--- Problem requirements ---
Beginning with the line of the entries below that holds "Viewport: 1241px width, 925px" and ending with the line that holds "You are a computer-use", transcribe each line exactly as written. Pictures stay out.

--- Extracted information ---
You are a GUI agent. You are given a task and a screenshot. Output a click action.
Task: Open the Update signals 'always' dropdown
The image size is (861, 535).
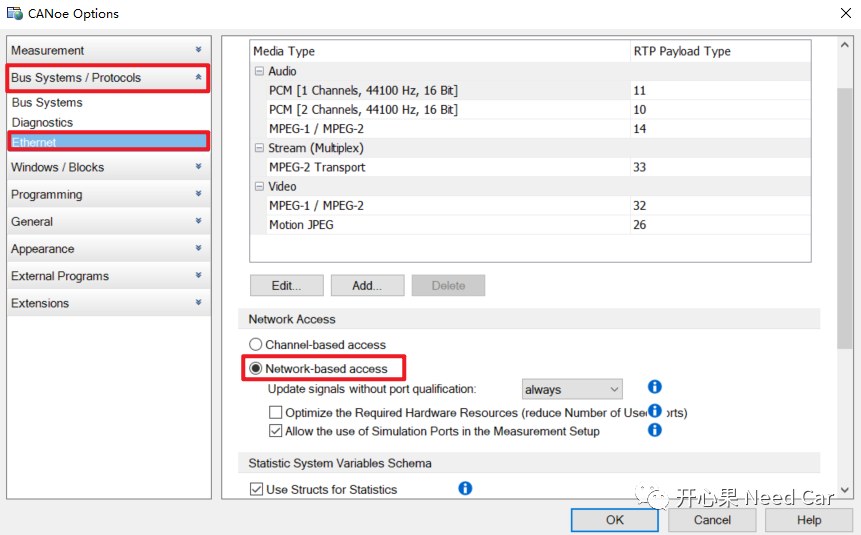point(572,389)
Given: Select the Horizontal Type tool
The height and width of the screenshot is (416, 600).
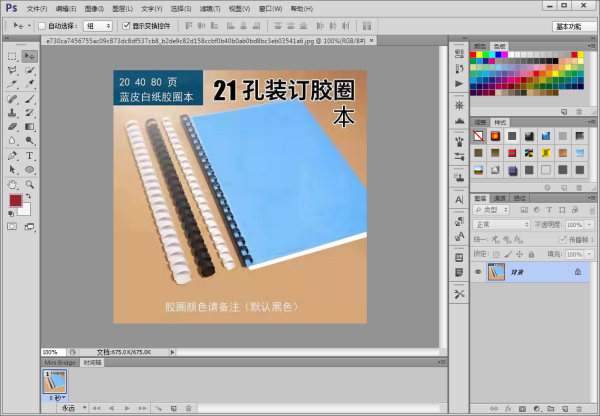Looking at the screenshot, I should click(x=30, y=156).
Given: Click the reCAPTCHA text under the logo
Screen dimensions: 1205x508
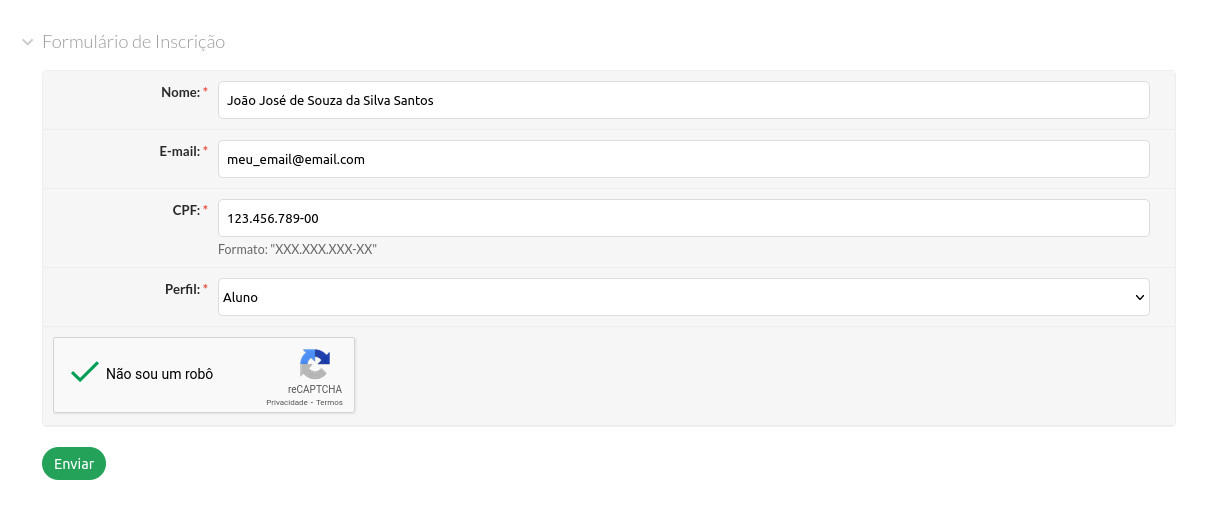Looking at the screenshot, I should pyautogui.click(x=315, y=389).
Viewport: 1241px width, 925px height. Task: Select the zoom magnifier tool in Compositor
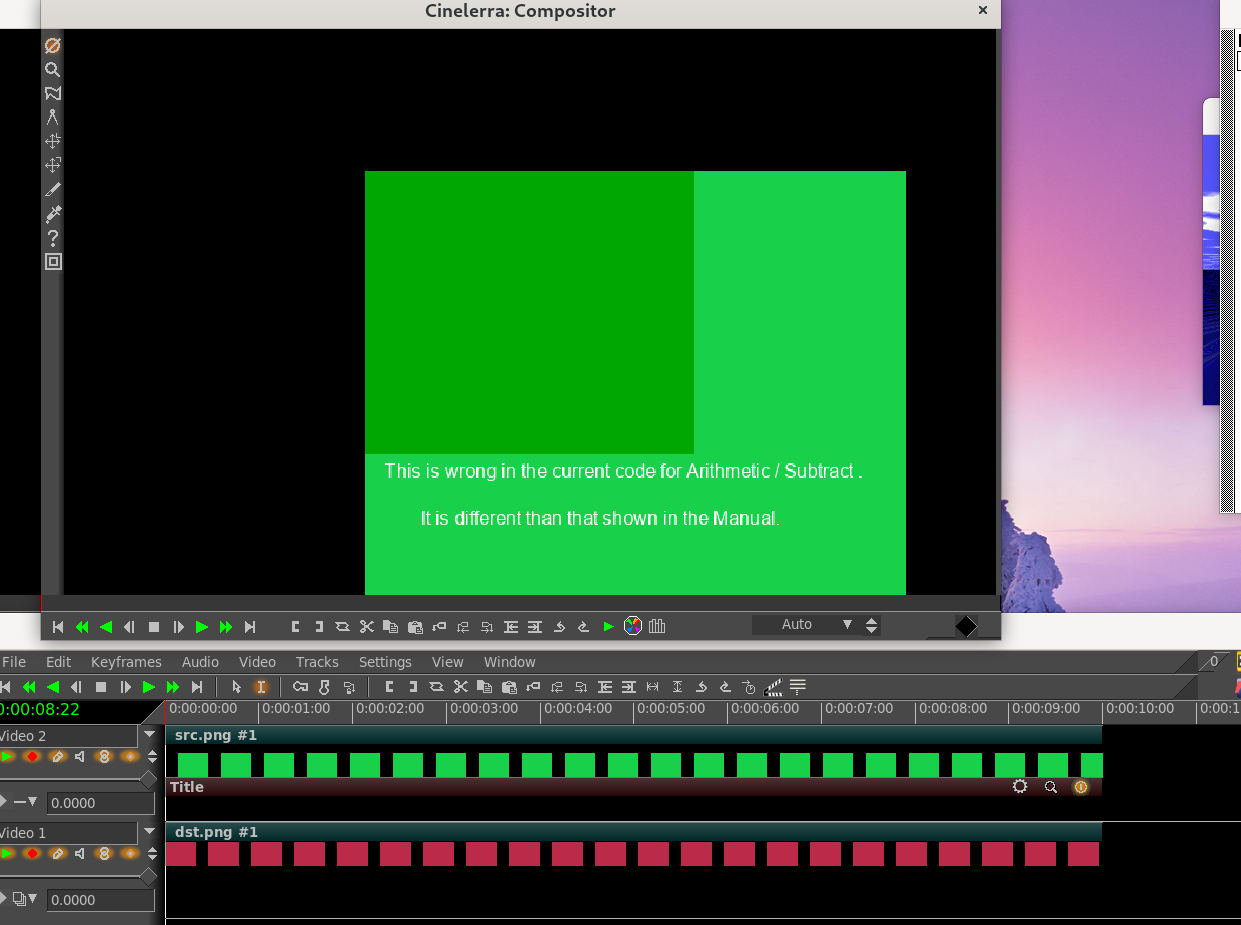point(52,70)
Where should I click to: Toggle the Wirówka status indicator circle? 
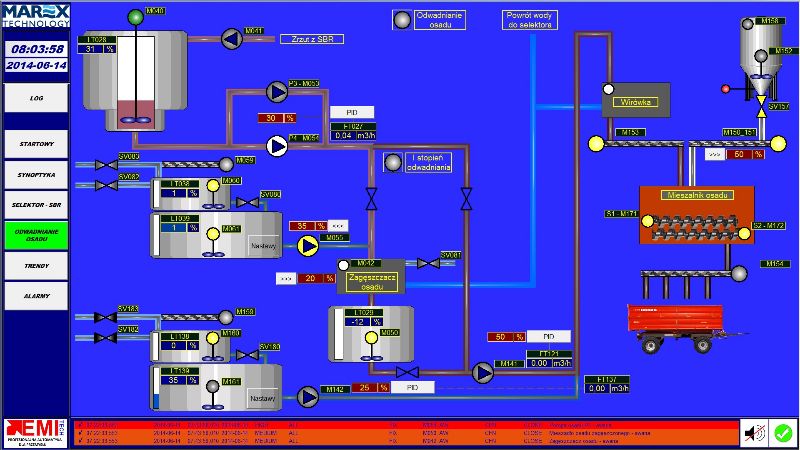coord(609,91)
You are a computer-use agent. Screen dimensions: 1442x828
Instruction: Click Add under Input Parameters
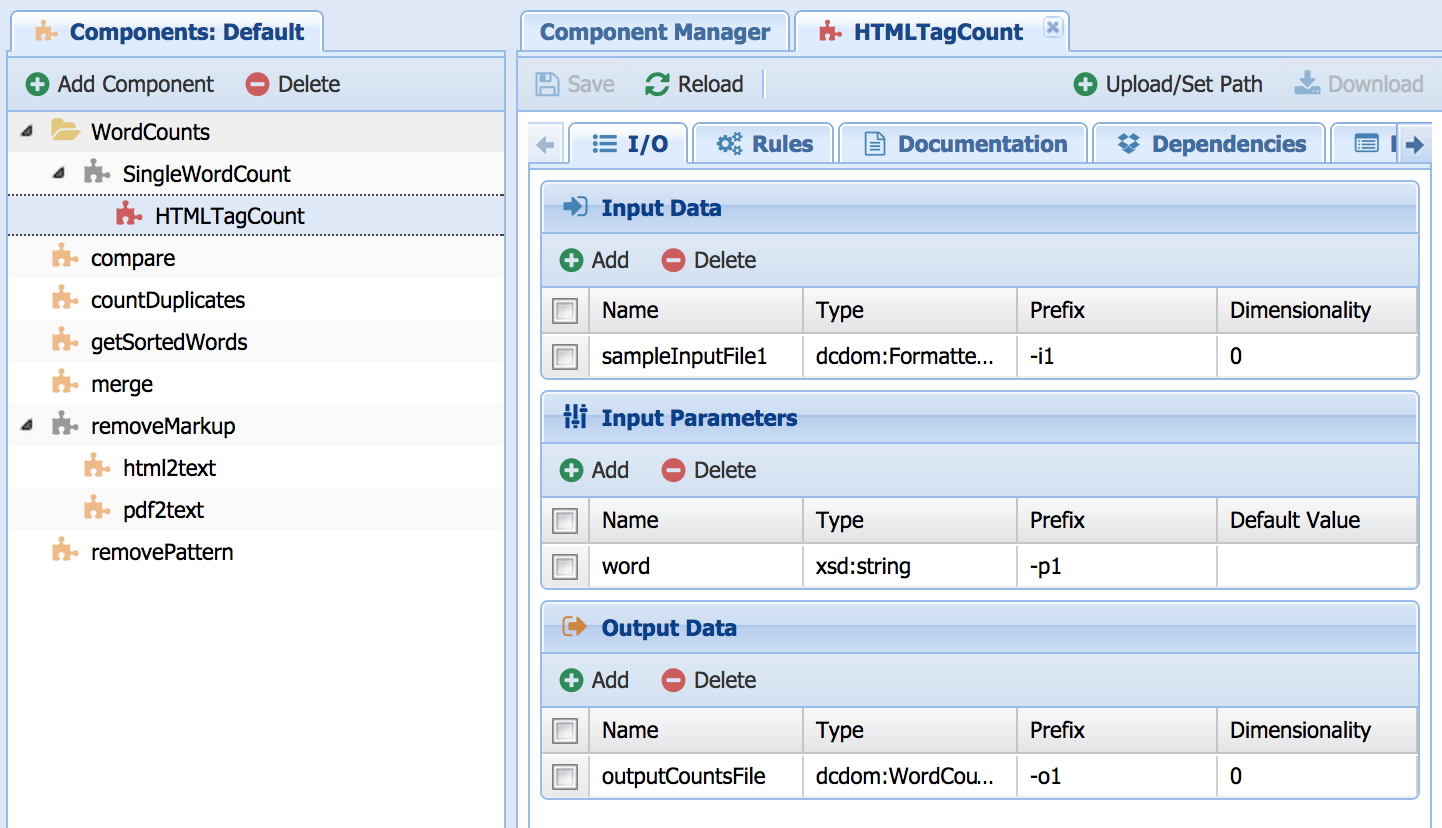pyautogui.click(x=595, y=471)
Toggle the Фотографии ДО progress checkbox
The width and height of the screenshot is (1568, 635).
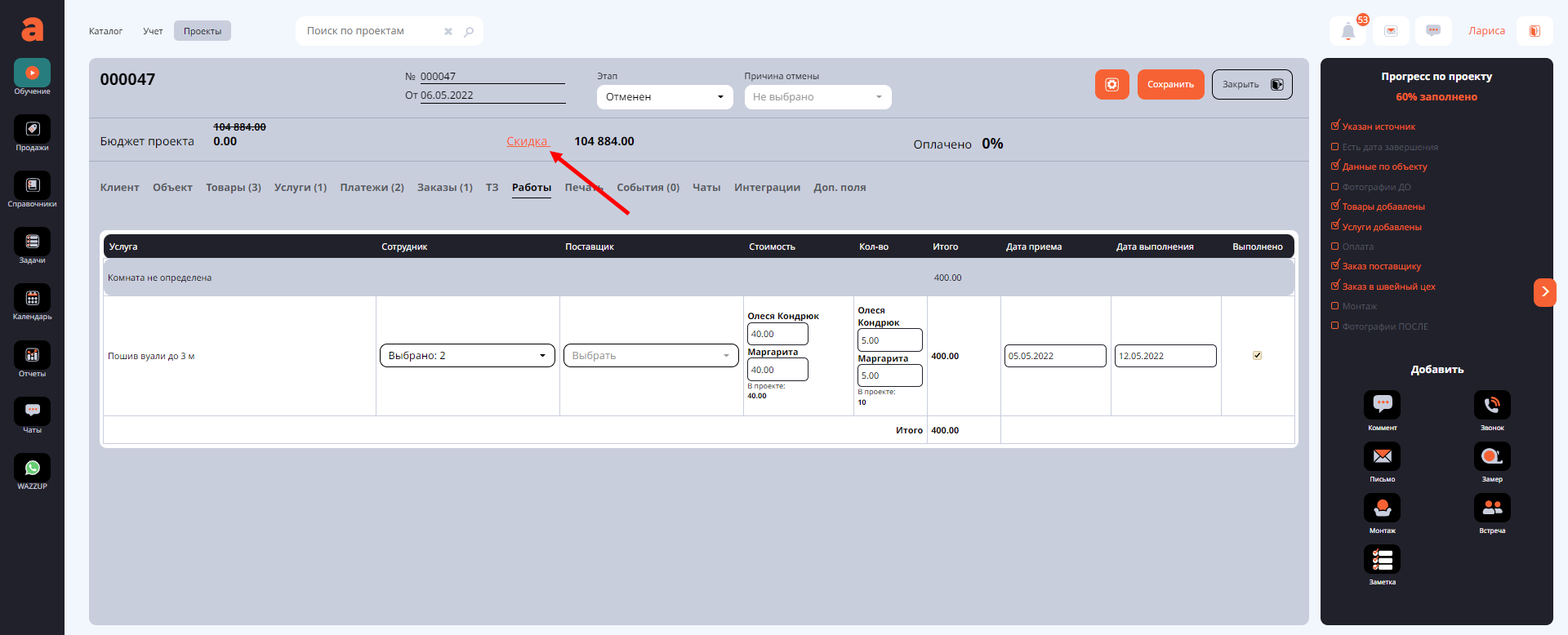tap(1335, 187)
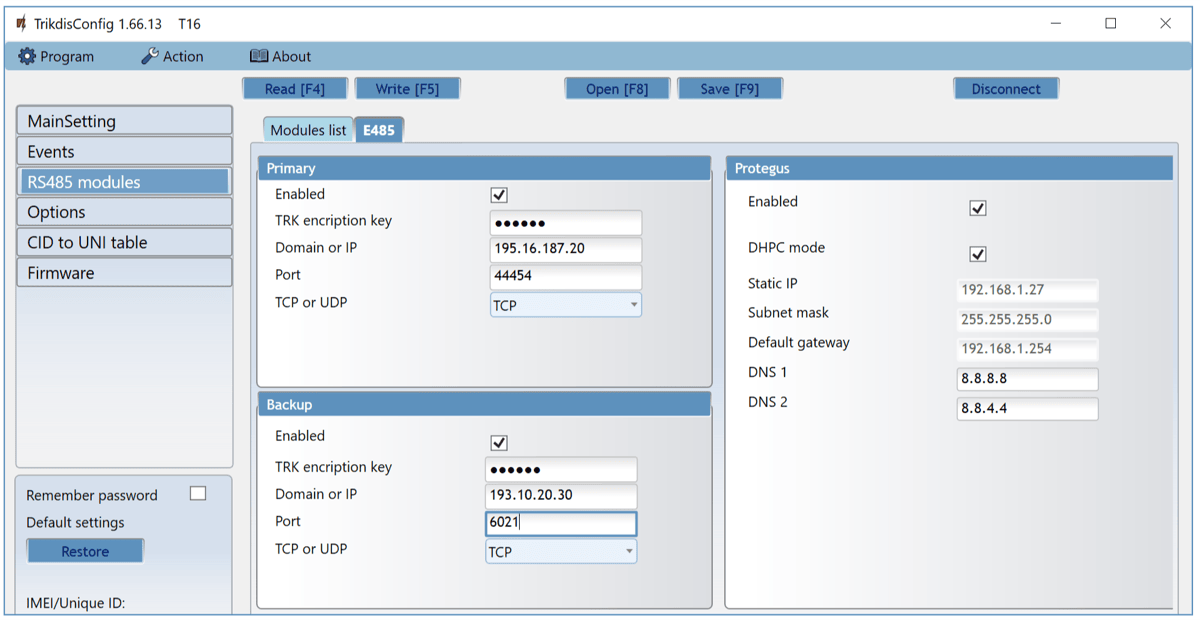Click the Disconnect button
1200x620 pixels.
1005,89
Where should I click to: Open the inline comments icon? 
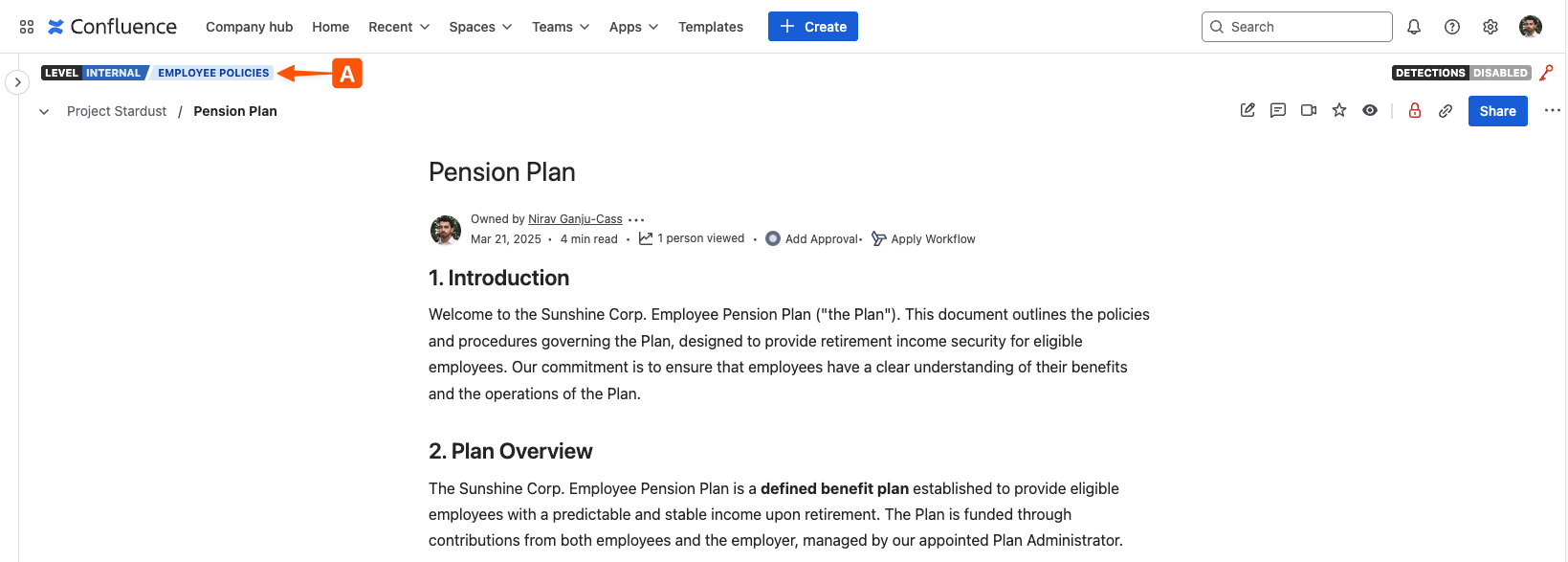(1278, 111)
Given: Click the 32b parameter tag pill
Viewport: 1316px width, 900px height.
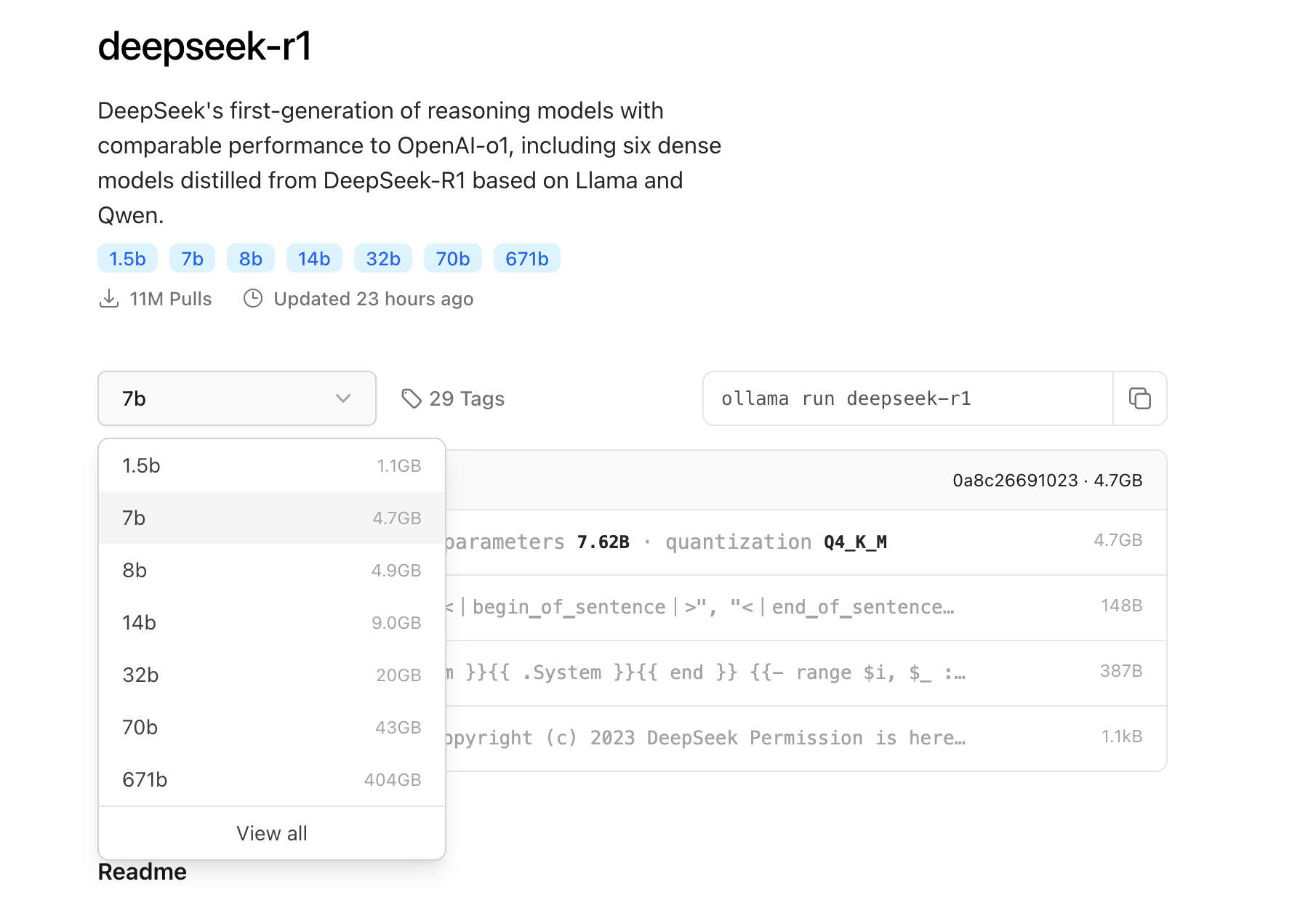Looking at the screenshot, I should tap(382, 258).
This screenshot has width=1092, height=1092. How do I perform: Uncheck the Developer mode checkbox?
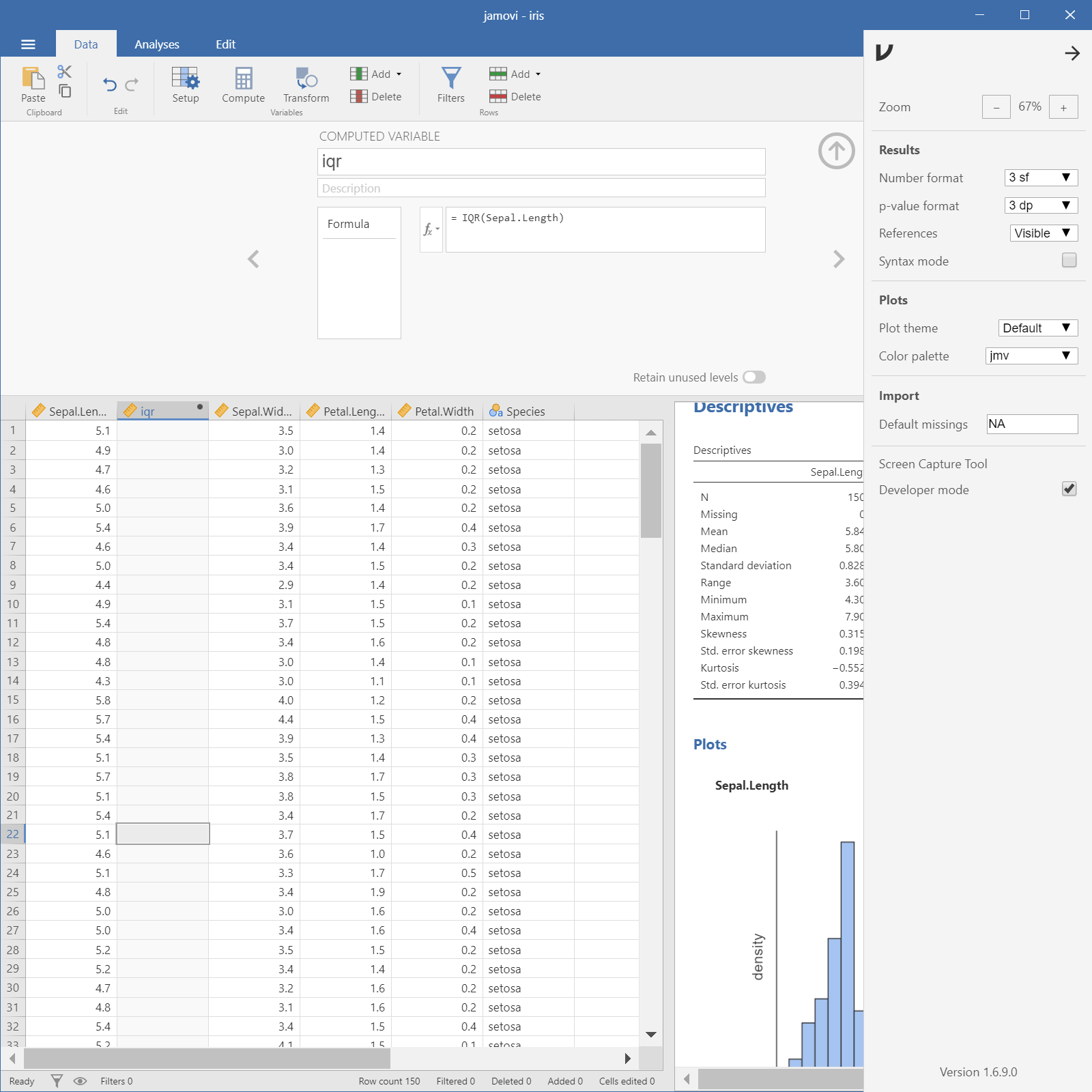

--- Solved exercise ---
Viewport: 1241px width, 925px height. Task: Select the zoom magnifier tool in Compositor
point(52,70)
Where should I click to: Toggle the Wirówka status indicator circle? 
coord(609,91)
You are a computer-use agent. Screen dimensions: 1442x828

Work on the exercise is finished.